At the end of the 19th century the importance of the Elbe as a major trunk route for freight transport began to increase significantly. The standard barges navigating the Elbe were 44 m in length, about 5 m wide and they had a draught of 1.175 m.
To improve navigability, the navigable channel was fixed through the construction of groynes. Notwithstanding these measures, it is still necessary to rechart the channel regularly because the masses of sand transported by the river lead to unpredictable changes in its passage. Furthermore, the navigability remains very dependent on climatic conditions, and for long periods of the year the low levels of the water mean that it cannot be used by commercial traffic. To date, the measures which would be necessary to ensure that larger barges with draughts up to 1.40 m can use the river throughout the year have not been implemented because of the fact that they would definitely involve major incursions on the riverine ecosystem.
In very dry years the Elbe is impassable for weeks at a time. This unreliability has led to a relative decline in freight traffic on the Elbe between Geesthacht and Magdeburg. As an alternative, the Elbe-Seitenkanal (Elbe Lateral Canal) can be used, which is now connected with the Elbe-Havel Canal via a waterway intersection at Hohenwarte.

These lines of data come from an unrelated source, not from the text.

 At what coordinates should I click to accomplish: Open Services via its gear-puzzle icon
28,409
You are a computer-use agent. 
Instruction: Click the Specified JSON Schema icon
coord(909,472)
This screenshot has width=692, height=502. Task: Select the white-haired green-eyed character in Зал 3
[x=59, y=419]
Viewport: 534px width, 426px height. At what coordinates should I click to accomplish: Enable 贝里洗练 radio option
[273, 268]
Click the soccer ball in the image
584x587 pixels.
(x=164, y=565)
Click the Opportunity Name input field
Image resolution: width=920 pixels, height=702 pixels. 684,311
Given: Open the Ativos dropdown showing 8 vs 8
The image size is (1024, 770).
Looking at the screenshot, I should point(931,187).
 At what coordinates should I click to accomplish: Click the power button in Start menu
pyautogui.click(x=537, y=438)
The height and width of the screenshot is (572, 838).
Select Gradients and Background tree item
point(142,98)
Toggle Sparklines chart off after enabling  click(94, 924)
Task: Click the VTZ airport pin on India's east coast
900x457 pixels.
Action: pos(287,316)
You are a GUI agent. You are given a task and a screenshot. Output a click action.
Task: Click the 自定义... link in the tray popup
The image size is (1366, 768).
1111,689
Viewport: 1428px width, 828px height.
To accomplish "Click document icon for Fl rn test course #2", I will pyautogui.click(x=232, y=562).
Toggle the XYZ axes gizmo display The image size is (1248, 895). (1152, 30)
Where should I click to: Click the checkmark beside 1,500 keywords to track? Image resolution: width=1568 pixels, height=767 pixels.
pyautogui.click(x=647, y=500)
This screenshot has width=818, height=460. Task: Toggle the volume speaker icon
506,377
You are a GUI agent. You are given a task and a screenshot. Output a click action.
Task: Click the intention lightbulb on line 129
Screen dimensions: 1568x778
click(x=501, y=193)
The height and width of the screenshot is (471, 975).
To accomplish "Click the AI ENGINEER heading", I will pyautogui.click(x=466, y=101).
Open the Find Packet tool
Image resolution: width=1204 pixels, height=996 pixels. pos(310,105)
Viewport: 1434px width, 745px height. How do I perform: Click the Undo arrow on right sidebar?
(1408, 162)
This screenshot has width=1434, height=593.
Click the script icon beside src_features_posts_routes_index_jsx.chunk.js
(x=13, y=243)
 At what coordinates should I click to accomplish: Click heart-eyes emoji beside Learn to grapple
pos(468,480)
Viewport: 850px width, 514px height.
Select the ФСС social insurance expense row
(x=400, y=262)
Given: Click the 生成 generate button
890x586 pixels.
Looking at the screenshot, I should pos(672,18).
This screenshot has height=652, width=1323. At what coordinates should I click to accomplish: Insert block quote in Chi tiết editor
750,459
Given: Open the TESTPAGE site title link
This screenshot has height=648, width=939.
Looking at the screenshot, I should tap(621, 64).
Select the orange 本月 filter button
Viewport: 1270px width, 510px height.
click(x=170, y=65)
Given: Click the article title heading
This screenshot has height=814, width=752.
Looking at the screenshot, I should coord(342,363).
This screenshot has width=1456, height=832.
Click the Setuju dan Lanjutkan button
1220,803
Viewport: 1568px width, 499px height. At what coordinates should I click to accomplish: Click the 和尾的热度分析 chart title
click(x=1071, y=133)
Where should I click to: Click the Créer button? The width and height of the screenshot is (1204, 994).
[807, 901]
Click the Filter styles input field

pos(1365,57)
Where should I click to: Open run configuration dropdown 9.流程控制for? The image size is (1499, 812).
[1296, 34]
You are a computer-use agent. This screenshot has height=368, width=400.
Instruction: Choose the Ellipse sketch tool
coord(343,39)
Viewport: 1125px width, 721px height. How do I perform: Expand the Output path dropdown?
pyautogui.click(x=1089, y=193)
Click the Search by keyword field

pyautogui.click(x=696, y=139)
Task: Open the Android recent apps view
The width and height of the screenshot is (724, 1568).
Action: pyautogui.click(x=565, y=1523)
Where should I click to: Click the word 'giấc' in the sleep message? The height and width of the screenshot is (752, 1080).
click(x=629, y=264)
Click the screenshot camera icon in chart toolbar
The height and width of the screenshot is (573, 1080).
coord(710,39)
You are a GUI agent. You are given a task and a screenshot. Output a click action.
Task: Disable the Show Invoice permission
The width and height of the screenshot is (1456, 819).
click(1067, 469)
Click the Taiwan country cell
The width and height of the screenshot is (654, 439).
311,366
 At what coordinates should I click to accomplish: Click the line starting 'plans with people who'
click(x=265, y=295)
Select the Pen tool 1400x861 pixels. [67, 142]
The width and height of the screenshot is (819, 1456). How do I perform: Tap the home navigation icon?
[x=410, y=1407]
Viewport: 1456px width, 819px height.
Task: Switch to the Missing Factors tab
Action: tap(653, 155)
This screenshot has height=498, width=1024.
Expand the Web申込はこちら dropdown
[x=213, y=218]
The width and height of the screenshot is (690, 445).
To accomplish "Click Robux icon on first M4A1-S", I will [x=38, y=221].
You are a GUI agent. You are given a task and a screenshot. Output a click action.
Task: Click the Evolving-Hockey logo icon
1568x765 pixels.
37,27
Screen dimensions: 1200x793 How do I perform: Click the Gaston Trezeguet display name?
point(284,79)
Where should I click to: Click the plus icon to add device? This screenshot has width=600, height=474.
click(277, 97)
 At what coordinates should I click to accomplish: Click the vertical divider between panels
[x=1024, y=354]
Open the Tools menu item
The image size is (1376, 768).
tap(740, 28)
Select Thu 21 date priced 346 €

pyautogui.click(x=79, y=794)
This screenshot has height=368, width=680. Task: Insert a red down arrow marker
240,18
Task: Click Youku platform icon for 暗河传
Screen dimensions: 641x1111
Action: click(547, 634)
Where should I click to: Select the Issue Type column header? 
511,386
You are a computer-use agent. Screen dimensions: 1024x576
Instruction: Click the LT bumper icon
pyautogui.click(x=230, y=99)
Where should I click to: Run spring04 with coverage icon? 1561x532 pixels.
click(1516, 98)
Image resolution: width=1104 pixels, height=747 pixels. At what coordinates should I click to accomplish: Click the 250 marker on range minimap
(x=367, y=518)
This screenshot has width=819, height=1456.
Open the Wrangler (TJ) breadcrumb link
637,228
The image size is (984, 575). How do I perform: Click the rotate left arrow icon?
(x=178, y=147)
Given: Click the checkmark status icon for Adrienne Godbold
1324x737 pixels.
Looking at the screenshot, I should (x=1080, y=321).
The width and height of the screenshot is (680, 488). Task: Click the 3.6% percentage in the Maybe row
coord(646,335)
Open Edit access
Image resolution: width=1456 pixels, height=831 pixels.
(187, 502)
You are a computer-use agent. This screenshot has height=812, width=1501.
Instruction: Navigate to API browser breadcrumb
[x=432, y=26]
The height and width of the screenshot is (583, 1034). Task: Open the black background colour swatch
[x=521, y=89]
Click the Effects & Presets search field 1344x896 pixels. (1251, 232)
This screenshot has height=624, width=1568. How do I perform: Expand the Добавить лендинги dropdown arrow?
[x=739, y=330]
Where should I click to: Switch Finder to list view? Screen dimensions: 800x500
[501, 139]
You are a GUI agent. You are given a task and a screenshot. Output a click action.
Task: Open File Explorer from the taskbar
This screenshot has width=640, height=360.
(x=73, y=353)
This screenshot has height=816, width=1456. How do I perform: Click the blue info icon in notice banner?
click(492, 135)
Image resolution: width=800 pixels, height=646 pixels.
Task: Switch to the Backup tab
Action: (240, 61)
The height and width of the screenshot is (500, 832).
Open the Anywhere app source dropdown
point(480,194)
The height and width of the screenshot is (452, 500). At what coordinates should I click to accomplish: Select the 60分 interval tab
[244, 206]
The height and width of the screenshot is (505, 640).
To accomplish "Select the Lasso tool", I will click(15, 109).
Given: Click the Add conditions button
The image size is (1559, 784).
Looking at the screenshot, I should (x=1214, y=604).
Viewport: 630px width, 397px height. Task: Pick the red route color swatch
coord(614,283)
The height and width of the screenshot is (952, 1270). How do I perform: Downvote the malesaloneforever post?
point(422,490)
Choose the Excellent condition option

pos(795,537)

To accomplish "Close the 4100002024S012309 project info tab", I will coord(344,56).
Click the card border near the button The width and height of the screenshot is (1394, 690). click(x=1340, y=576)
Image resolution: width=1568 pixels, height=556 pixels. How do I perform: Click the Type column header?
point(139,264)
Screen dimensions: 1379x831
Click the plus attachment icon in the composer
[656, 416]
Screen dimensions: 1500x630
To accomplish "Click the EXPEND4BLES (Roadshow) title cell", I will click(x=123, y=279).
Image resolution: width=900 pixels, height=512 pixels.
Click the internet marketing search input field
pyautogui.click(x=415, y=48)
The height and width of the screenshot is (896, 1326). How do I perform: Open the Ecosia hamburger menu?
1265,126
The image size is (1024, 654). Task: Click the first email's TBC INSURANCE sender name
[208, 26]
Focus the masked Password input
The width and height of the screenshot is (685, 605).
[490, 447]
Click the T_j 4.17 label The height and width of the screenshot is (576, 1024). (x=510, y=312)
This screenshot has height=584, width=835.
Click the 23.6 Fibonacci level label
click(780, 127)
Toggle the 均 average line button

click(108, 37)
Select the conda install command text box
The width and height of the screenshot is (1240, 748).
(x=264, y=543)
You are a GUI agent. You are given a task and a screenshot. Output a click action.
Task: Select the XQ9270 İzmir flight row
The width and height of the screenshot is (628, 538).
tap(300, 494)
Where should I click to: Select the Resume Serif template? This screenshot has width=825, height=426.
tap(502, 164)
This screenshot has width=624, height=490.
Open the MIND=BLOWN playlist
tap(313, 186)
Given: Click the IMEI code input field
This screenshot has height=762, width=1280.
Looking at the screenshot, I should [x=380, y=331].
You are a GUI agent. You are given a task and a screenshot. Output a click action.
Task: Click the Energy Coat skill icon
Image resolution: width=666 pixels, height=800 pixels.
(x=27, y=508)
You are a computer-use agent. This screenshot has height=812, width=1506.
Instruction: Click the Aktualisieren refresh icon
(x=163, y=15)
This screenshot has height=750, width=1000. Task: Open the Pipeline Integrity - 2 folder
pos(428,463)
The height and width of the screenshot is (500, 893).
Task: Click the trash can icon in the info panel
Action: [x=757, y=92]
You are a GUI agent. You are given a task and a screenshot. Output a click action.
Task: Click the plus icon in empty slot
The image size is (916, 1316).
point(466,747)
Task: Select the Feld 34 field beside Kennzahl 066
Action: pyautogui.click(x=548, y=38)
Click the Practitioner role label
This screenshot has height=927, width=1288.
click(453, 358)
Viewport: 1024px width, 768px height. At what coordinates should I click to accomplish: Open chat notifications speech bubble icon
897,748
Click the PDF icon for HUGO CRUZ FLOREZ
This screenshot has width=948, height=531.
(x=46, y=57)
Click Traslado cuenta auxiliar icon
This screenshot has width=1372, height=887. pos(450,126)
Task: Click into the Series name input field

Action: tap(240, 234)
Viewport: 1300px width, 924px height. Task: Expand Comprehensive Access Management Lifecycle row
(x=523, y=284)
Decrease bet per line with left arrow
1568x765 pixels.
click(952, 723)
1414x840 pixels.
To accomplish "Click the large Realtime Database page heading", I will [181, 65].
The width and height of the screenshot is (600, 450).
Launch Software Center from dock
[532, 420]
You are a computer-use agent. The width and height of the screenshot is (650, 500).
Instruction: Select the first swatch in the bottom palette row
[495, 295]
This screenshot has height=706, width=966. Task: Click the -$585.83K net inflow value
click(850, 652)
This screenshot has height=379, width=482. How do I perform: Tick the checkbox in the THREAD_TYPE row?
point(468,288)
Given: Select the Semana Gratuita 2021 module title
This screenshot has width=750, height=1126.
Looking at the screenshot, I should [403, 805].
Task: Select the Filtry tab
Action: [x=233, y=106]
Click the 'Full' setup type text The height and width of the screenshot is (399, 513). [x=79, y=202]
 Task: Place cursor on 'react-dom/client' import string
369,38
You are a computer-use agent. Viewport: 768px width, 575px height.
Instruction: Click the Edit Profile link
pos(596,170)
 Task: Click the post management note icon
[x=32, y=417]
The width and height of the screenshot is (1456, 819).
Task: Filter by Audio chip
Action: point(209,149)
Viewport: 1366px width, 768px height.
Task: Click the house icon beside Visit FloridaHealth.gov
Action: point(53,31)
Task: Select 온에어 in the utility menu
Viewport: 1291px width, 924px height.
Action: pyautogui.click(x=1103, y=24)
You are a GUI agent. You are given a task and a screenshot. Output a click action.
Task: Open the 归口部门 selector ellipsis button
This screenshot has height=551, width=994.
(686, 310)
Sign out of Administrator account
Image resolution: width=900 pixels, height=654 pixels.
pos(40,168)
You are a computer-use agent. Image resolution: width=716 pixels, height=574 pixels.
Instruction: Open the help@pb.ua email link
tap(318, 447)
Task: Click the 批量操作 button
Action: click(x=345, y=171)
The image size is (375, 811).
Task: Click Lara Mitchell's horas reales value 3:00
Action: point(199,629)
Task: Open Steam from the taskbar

The responsible waterways authority (Wasser- und Schifffahrtsdirektion Ost) reports that between 2001 and 2007 freight totals of 8.3 to 10.1 million tonnes per year passed through the lock at Geesthacht. Of these, however, only about three to four percent were transported on the Elbe between Magdeburg and Lauenburg, whereas 93 percent of the freight was carried on the Elbe-Seitenkanal.
Complementing the freight traffic, there are large numbers of recreational boats of various sizes on the Elbe. Landing stages and marinas can be found in, amongst other places, Lauenburg, Boizenburg, Bleckede, Hitzacker, Dömitz and Schnackenburg.
Only about three to four percent of the annual freight passed through the lock at Geesthacht were transported on the Elbe between Magdeburg and Lauenburg.